In the Continuum

You’d think that after doing a show for two years, having everything fit together perfectly would be mere routine.
Almost, perhaps, but not completely. Not that it’s disturbing too much, I just noticed.

The show -is- actually quite good, even though it’s a bit too long or, rather, as a too long middle bit, a strong opening and a very strong if not saddening ending.

Two actresses, Danai Gurira and Nikkole Salter, also both authors of the play, are a middle-class wife and mother in Zimbabwe, the other what I suspect is a teenager, African American, in Los Angeles, whose lives get messed up after discovering they’ve been infected with HIV.

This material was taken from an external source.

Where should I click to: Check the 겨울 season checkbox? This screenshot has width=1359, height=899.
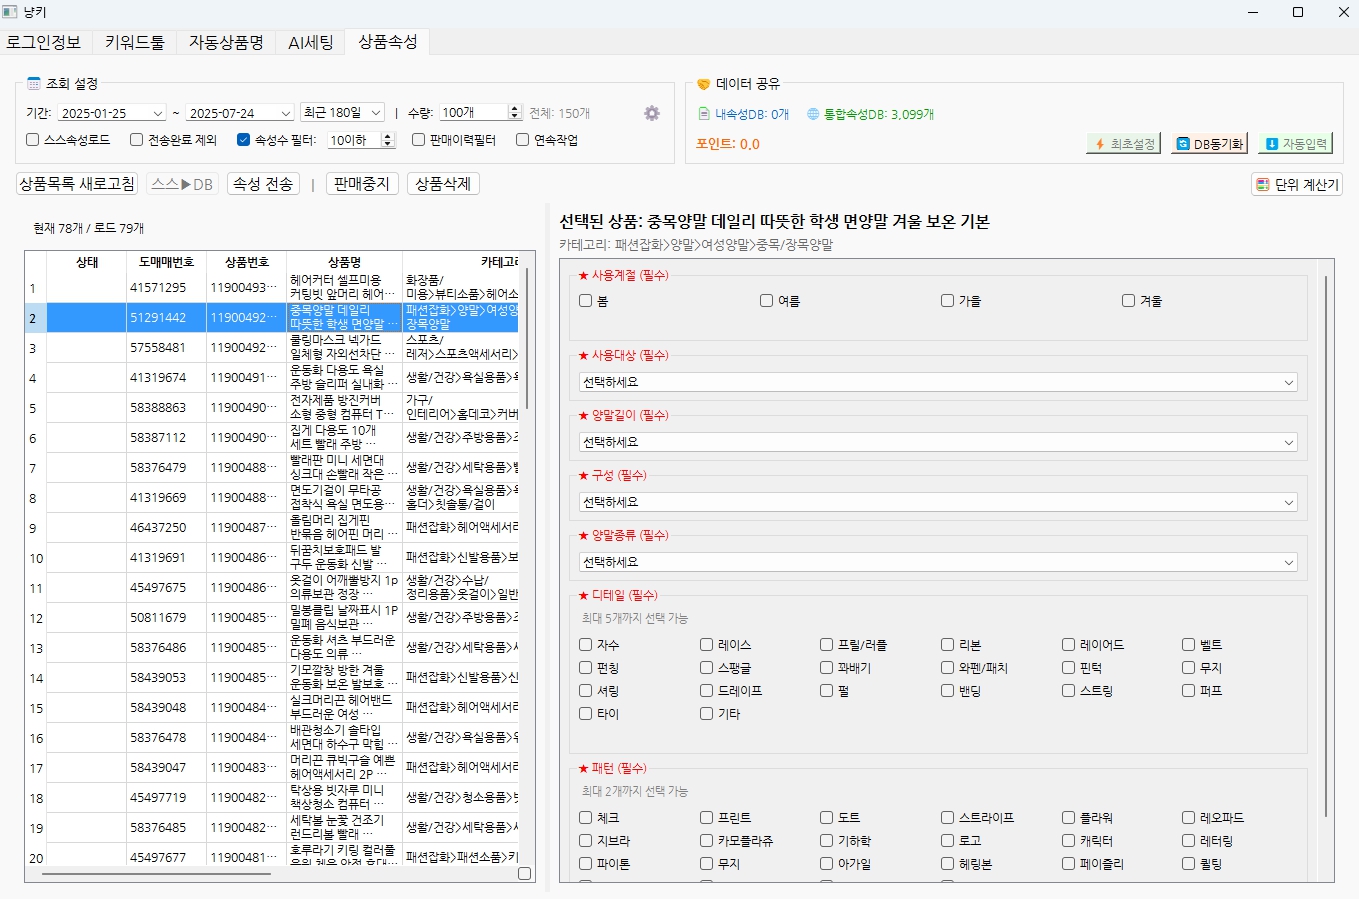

What makes the play interesting is that you’re actually treated to two very decent one-man shows which alternate but sometimes occur simultaneously on stage, with strong parallels and sometimes interactions.
Both actors play a range of characters, within their own story line, which Danai Gurira, the Zimbabwean, pulls of a bit better.

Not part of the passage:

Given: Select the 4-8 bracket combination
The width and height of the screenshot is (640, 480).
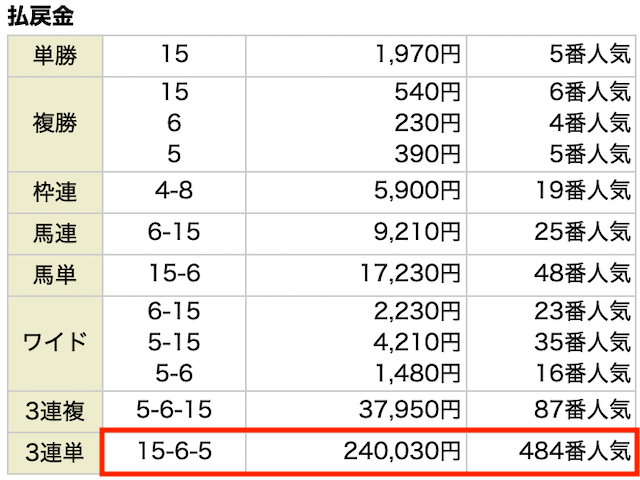Looking at the screenshot, I should (174, 191).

The parallel between the two stories is that the two women, although living in two very different cultures, with vastly different economic and social climates, both struggle with the same central issue of how to move ahead while their whole life has been turned upside down, their opportunities and future chances tied to getting hold of, or hanging on to, a male provider, in both cases the man who infected them.

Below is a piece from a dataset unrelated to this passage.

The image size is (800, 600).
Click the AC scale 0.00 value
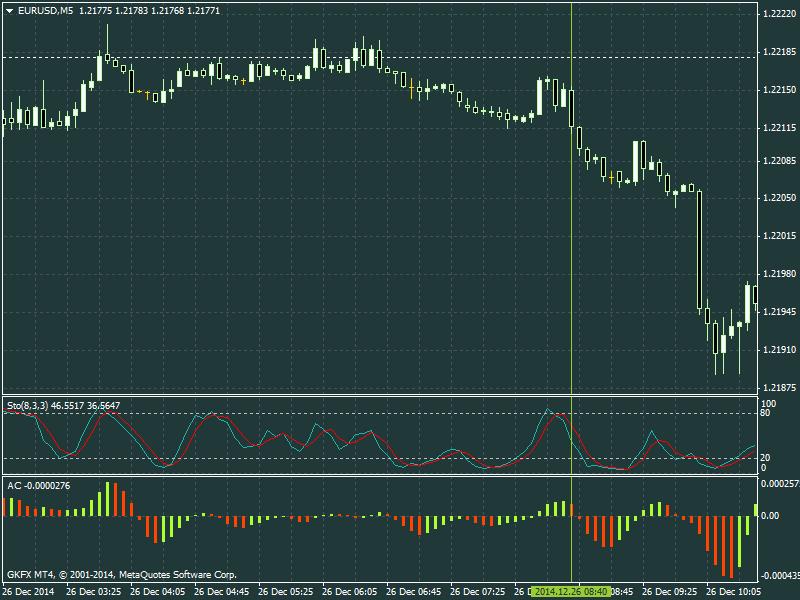tap(769, 516)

Apparently, in some US shows, the program to the show came with a glossary of Zimbabwean, Shona, words used onstage.

This show was sponsored by the culture department of the American consulate here in Johannesburg. After the show, the American consul said a few words and then invited, what I assumed was, the director of the theater. Clearly reluctant to speak at first, the man delivered a story about how important the show was in terms of our understanding the disease and the social stigma attached to it. Etcetera etcetera. He talked for over five minutes, maybe even ten, and didn’t once mention either ‘HIV’ or ‘AIDS’.